• [Task objective]
All of the entries below should be returned verbatim, apart from the pictures.

• [Available records]
—————

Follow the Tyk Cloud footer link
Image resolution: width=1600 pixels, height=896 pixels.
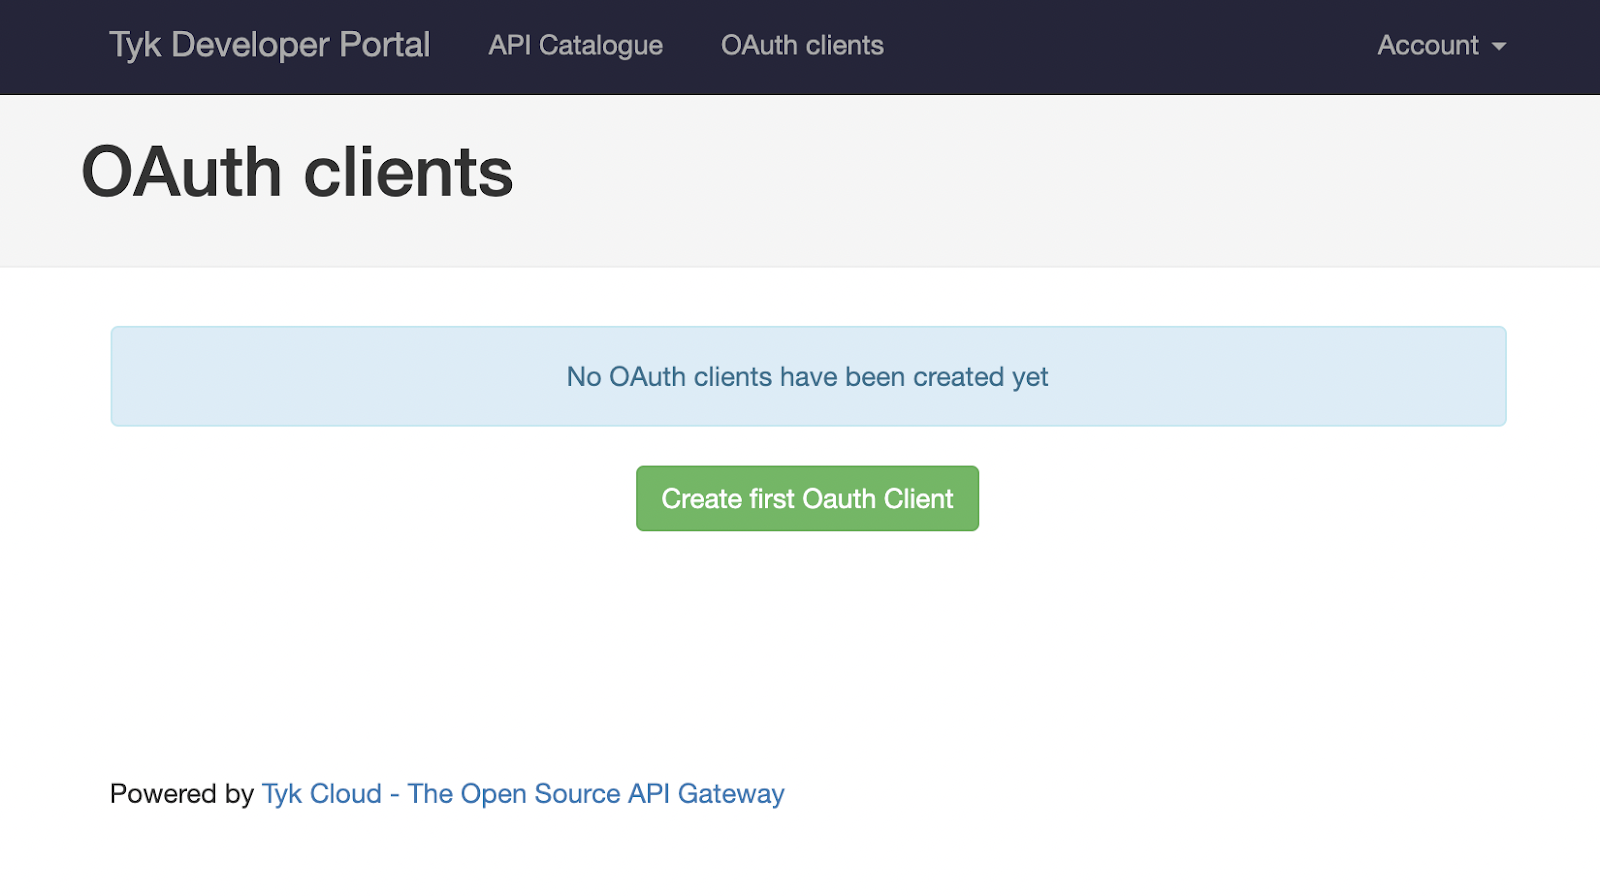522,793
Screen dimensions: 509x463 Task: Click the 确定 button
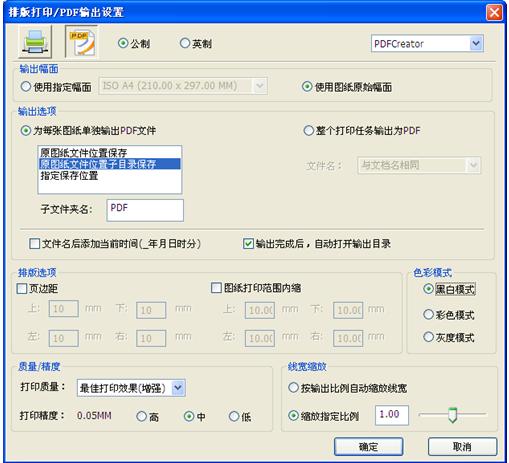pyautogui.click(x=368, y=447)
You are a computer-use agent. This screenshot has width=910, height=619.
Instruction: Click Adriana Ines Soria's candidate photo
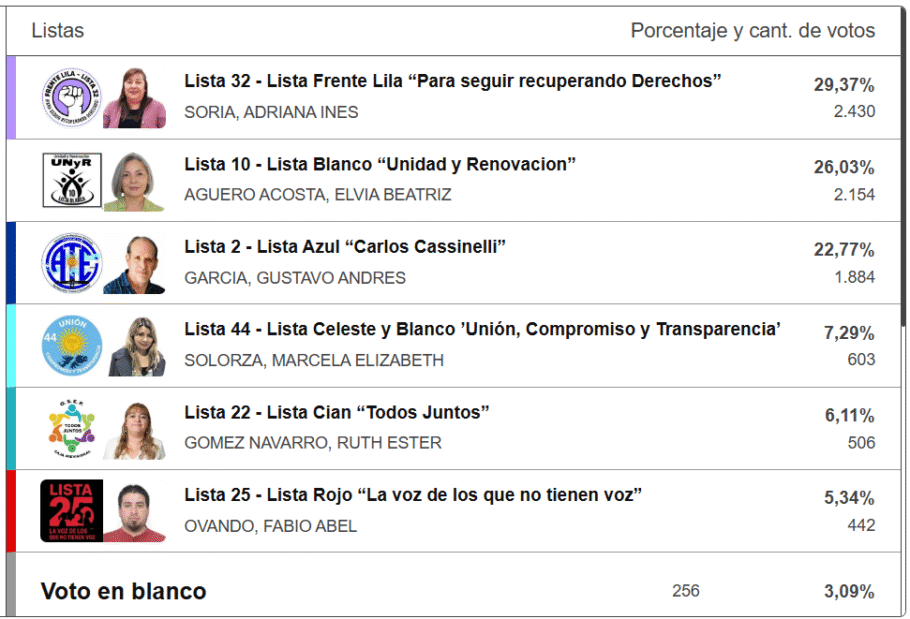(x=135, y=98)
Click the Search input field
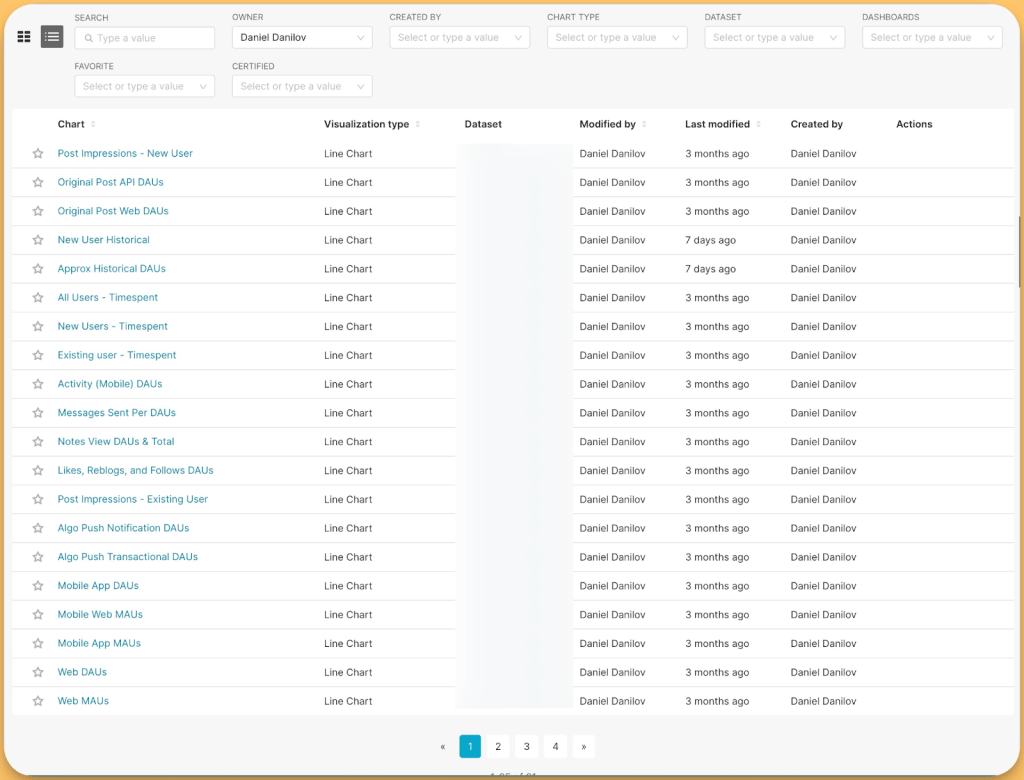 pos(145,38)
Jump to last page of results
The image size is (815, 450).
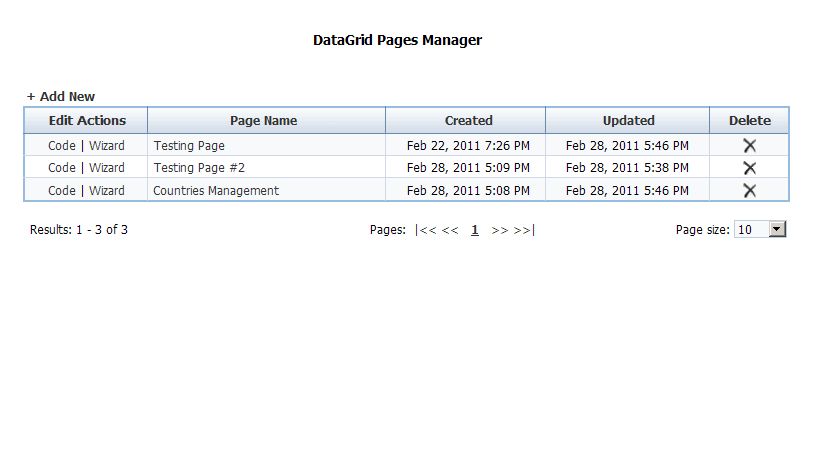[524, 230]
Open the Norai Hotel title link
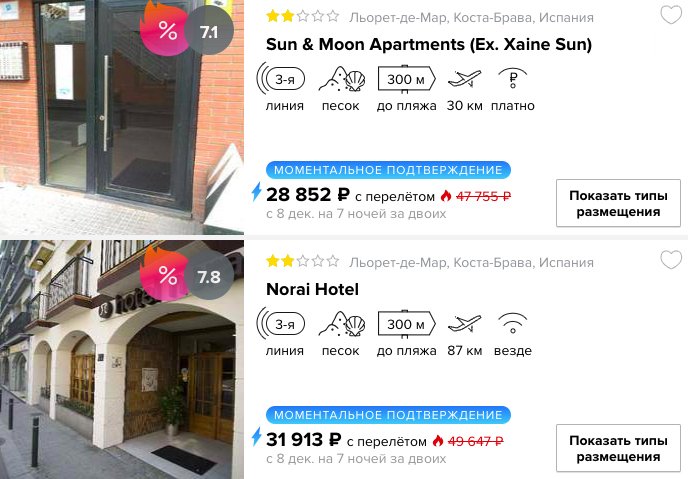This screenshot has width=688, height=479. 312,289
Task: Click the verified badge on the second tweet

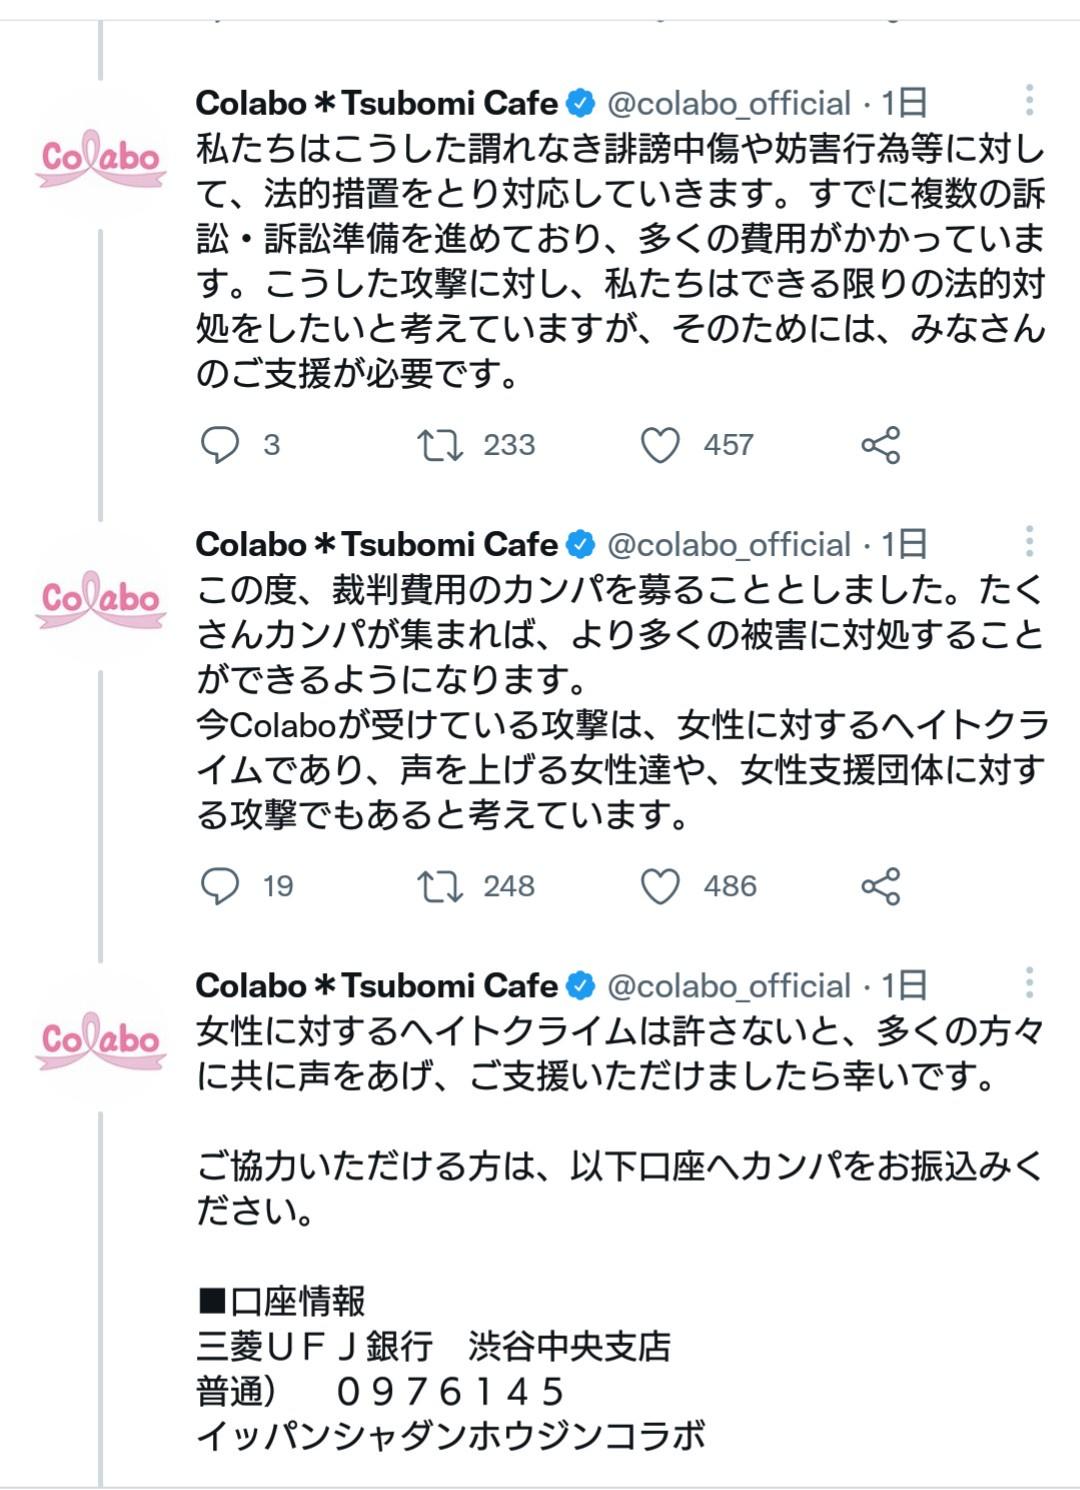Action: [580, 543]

—————

• [Response to the task]
Follow the Tyk Cloud footer link
Image resolution: width=1600 pixels, height=896 pixels.
522,793
Screen dimensions: 509x463 Task: Click the 确定 button
pyautogui.click(x=368, y=447)
You are a computer-use agent. This screenshot has width=910, height=619.
Instruction: Click Adriana Ines Soria's candidate photo
(x=135, y=98)
Click the Search input field
 pos(145,38)
Jump to last page of results
The image size is (815, 450).
[524, 230]
Open the Norai Hotel title link
This screenshot has width=688, height=479. 312,289
Task: Click the verified badge on the second tweet

Action: [580, 543]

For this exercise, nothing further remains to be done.